__Descrição da tarefa__.
Informe, copiando-as por inteiro, todas as linhas dos registros que contêm a palavra "height".
------ Trechos dos registros ------
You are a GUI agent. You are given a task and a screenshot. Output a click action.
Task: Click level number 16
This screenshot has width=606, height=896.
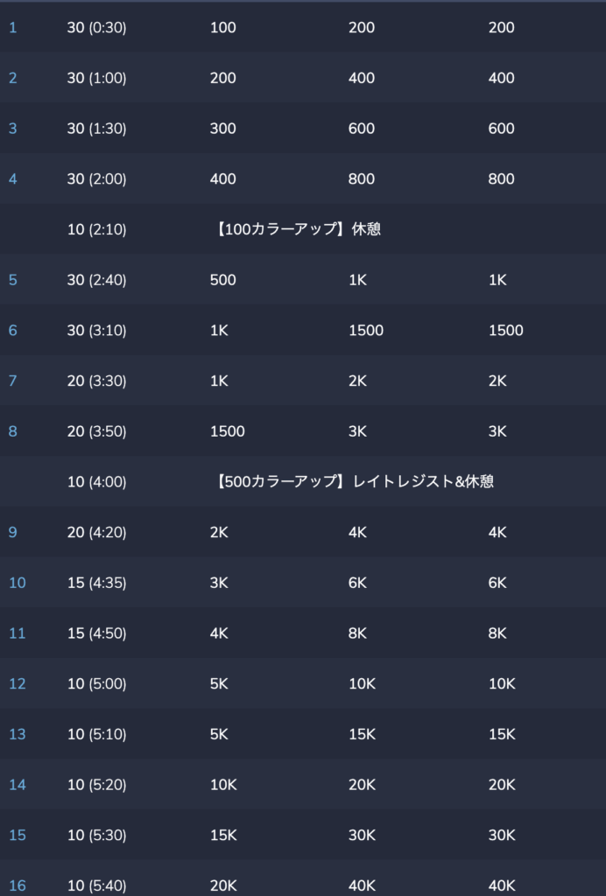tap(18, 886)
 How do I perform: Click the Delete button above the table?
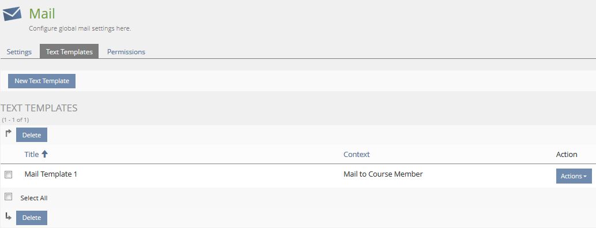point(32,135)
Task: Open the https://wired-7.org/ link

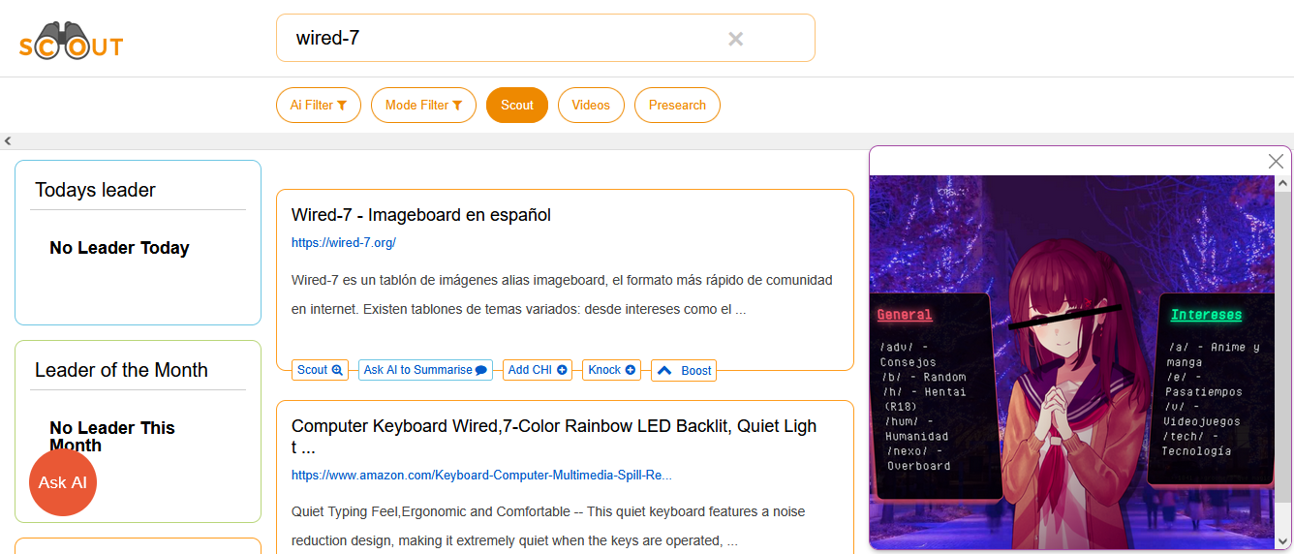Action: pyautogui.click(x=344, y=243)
------
------ Trechos dos registros ------
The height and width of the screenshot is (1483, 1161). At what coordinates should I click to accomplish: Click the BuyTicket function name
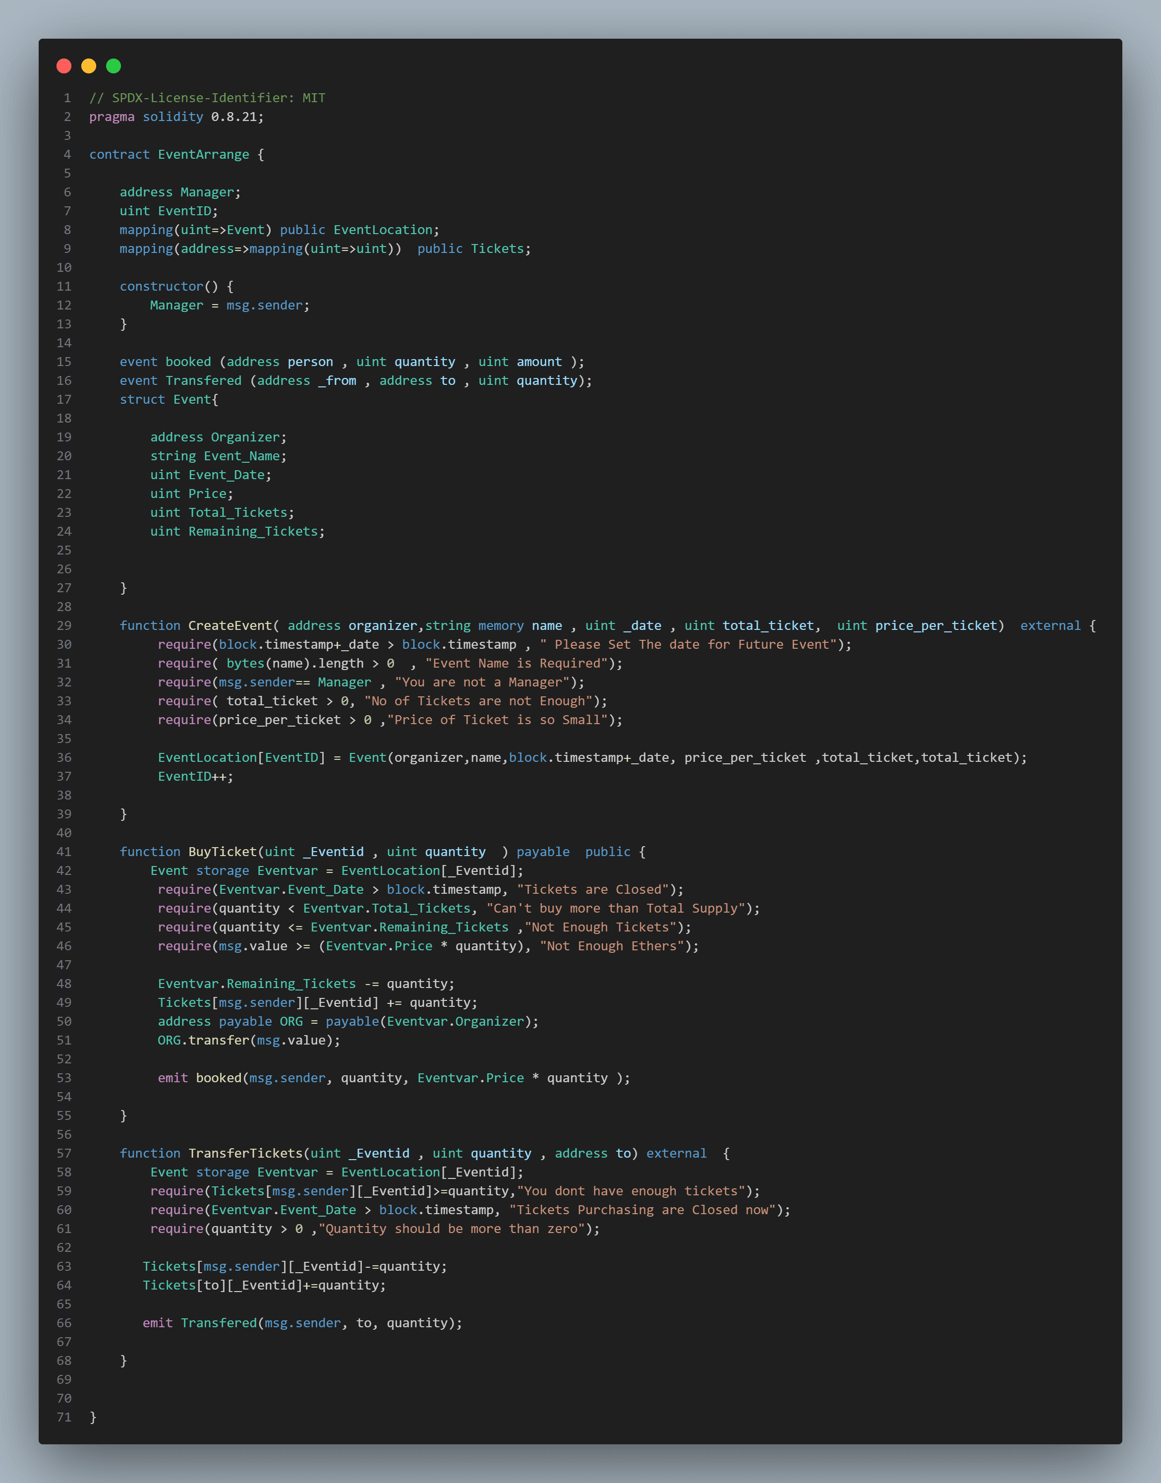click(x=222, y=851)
------
__Resposta__.
This screenshot has width=606, height=896.
The height and width of the screenshot is (1483, 1161). At what coordinates should I click to accomplish: Click the BuyTicket function name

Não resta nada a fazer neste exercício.